Detecting problems from traces¶
Structured traces let you detect agent problems automatically:
- Loop patterns: repeated identical tool calls or LLM requests within a trace point to stuck agents
- Cost anomalies: token usage spikes per trace against historical baselines
- Latency drift: rising span durations within a session can signal a growing prompt or slower model throughput
- Error cascades: tool failures that propagate through sub-agent chains
When this backfires¶
OTel instrumentation is not cost-free:
- Telemetry volume at scale: AI workloads generate 10–50× more telemetry than traditional services, because every LLM call produces token-level metrics, prompt and response events, and nested tool spans. Storage costs scale with trace depth, and capturing full prompt and response bodies adds more.
- PII exposure: prompts often contain user data. Forwarding raw tool inputs and LLM prompt content to observability backends without sanitization creates compliance risk under GDPR, HIPAA, and similar regulations.
- Setup overhead for prototypes: OTel SDK configuration, exporter setup, and collector deployment add days to weeks of effort. For experimental or short-lived agents, a lightweight structured log to stdout is faster to iterate on.
- Spec instability: GenAI semantic conventions are still stabilizing, and attribute names are already deprecated, for example
gen_ai.systemtogen_ai.provider.name. Baked-in instrumentation in frameworks can lag upstream spec changes.
Example¶
Minimal Python example using the OTel SDK to instrument an LLM call with GenAI semantic conventions:
from opentelemetry import trace
from opentelemetry.semconv.ai import SpanAttributes # opentelemetry-semantic-conventions-ai
tracer = trace.get_tracer("my-agent")
with tracer.start_as_current_span("chat") as span:
span.set_attribute(SpanAttributes.GEN_AI_SYSTEM, "anthropic")
span.set_attribute(SpanAttributes.GEN_AI_REQUEST_MODEL, "claude-3-5-sonnet-20241022")
response = client.messages.create(
model="claude-3-5-sonnet-20241022",
max_tokens=1024,
messages=[{"role": "user", "content": prompt}],
)
span.set_attribute(SpanAttributes.GEN_AI_USAGE_INPUT_TOKENS, response.usage.input_tokens)
span.set_attribute(SpanAttributes.GEN_AI_USAGE_OUTPUT_TOKENS, response.usage.output_tokens)

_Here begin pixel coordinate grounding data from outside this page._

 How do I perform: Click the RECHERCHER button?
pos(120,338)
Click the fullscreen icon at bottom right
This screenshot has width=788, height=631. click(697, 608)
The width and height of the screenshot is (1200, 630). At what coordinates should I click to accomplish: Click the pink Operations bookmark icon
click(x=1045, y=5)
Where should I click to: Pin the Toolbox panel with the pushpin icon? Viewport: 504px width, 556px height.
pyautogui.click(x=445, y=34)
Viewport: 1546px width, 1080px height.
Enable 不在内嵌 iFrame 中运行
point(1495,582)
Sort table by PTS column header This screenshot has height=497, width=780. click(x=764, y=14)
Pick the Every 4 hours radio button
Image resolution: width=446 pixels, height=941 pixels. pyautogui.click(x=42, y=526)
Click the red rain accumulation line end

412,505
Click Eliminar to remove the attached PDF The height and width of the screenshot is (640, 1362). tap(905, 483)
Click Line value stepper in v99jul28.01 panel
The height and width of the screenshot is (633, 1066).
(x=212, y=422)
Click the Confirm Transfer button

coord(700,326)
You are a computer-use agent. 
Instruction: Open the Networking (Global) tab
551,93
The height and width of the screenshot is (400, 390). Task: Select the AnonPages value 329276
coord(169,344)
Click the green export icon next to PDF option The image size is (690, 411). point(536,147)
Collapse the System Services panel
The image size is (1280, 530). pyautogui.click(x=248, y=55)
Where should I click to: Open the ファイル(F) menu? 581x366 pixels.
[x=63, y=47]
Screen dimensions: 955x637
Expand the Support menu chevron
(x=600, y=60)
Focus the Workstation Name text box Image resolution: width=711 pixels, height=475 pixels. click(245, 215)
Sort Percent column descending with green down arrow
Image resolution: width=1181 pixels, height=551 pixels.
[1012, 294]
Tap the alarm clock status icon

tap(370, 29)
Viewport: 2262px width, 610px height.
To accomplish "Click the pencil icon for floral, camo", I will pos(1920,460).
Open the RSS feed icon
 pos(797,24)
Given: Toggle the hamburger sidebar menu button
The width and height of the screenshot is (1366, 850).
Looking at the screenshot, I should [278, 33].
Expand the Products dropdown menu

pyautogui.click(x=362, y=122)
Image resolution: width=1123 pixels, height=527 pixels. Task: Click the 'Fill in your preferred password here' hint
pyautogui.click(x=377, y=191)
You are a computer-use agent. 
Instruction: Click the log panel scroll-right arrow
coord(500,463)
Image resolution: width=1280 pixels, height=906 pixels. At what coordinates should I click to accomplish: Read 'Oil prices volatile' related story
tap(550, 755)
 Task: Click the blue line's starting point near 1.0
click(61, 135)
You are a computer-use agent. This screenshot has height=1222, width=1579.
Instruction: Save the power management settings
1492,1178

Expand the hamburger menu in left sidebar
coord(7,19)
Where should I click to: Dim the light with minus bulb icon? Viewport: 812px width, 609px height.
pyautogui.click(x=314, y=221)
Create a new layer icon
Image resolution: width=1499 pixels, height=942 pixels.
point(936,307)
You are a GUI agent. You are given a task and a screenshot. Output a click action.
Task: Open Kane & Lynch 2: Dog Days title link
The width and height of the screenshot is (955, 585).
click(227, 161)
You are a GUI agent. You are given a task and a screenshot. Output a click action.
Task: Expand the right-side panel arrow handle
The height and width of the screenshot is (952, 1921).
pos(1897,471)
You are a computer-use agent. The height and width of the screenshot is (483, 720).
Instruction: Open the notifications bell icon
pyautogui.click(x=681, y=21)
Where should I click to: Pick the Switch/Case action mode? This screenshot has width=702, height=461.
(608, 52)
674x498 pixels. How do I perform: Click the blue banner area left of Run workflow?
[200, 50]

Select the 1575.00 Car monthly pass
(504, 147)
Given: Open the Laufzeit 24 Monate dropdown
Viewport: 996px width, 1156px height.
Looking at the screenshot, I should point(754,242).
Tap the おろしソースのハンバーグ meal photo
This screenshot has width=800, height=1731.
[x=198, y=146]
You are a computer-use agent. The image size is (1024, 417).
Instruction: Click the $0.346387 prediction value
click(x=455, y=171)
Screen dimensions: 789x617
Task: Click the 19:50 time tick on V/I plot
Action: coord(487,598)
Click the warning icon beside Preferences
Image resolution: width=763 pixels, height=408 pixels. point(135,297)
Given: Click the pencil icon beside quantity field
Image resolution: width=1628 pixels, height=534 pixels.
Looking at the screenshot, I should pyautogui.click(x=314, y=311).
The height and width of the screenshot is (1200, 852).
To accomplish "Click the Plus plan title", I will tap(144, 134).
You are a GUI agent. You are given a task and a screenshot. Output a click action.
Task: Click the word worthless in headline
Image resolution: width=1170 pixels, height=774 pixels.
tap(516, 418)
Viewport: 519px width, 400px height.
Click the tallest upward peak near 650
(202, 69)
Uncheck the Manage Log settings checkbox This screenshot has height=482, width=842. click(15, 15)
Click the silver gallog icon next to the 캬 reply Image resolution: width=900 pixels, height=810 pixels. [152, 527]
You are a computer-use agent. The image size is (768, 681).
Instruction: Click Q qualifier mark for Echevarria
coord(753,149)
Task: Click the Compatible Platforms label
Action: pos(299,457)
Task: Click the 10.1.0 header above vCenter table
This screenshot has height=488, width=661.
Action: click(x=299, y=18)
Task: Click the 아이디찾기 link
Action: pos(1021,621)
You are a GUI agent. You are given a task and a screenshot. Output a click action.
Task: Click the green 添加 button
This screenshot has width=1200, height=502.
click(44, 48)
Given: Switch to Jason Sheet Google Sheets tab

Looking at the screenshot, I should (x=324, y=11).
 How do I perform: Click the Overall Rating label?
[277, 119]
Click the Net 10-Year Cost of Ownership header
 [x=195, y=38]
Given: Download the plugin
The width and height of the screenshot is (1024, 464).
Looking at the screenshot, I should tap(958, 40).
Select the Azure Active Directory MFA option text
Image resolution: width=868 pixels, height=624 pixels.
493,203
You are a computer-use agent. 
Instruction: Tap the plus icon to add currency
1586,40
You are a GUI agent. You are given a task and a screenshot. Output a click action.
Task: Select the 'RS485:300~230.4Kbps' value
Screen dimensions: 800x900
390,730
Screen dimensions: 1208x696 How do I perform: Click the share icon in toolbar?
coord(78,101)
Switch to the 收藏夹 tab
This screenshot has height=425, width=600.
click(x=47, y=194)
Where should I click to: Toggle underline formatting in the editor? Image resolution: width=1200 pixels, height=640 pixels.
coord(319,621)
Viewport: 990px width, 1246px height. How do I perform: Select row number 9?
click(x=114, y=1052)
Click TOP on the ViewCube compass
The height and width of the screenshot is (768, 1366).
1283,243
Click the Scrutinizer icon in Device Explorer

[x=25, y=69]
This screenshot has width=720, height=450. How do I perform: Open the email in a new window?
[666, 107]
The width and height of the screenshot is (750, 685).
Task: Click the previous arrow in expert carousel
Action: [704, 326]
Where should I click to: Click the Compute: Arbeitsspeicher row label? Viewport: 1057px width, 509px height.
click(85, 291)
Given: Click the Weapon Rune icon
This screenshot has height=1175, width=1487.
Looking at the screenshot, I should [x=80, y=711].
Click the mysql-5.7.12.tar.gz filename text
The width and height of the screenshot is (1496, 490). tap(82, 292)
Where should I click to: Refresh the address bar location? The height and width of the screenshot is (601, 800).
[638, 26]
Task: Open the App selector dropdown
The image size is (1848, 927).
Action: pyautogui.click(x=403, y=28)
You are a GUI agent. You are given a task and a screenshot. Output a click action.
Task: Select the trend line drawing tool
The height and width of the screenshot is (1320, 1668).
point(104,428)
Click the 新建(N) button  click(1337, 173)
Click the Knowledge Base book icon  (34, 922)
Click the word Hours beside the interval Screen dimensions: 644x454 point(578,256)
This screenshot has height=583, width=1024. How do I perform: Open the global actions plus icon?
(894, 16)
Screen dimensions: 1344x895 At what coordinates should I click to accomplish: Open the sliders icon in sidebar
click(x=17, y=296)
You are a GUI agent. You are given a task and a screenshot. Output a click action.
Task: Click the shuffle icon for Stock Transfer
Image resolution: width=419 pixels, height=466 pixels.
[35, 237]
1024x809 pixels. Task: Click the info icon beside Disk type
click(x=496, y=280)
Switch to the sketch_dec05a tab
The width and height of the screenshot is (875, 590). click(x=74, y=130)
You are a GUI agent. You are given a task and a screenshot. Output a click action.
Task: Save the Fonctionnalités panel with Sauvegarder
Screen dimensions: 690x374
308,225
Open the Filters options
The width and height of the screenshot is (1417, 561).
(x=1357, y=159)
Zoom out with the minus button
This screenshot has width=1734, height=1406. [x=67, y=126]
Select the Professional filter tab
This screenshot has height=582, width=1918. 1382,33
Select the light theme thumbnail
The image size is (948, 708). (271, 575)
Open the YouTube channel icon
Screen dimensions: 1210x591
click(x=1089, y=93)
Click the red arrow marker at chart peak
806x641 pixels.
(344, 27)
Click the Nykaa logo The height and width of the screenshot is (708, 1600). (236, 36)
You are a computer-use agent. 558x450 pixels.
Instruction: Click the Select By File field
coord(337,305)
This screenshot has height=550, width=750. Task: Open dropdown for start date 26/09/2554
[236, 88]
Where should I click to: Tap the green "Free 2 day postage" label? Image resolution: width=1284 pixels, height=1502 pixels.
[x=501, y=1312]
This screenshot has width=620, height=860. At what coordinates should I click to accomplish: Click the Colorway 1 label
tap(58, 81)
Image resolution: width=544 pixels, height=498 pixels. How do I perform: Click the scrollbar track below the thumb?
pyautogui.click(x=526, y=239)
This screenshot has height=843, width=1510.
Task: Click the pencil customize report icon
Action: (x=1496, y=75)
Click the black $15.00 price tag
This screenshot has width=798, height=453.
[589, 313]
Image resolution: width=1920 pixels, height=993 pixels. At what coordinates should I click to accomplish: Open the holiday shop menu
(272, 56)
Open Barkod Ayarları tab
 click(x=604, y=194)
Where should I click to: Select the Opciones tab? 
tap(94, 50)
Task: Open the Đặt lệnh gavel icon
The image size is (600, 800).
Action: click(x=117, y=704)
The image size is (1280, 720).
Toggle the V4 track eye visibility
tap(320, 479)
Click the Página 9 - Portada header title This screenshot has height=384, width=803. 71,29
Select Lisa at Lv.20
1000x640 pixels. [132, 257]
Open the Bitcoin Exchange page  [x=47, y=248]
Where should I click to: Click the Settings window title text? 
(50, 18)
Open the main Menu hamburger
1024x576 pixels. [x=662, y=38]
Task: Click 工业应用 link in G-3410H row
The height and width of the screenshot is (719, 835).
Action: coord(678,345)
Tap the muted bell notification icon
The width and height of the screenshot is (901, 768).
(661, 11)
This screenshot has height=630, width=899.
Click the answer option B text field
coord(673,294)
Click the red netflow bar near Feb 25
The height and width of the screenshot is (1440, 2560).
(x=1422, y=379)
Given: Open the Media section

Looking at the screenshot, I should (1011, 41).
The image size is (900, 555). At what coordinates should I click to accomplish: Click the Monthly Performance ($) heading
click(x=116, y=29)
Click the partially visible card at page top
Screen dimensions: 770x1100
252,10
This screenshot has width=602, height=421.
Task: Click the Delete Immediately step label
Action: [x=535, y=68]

For sub-agent handoffs, wrap the child agent call in an invoke_agent span and propagate the trace context so the parent trace links to the child execution tree.
Key Takeaways¶
- OpenTelemetry GenAI semantic conventions provide standard attribute names (
gen_ai.*) for LLM calls, tool invocations, and agent spans. - Trace trees make multi-agent execution visible: which agent decided what, where time was spent, and where failures occurred.
- Token usage and latency per span are the minimum viable signals for agent observability.
- Frameworks either bake in OTel instrumentation or support it through external libraries — both produce interoperable traces.
- Structured traces enable automated detection of loops, cost anomalies, and error cascades.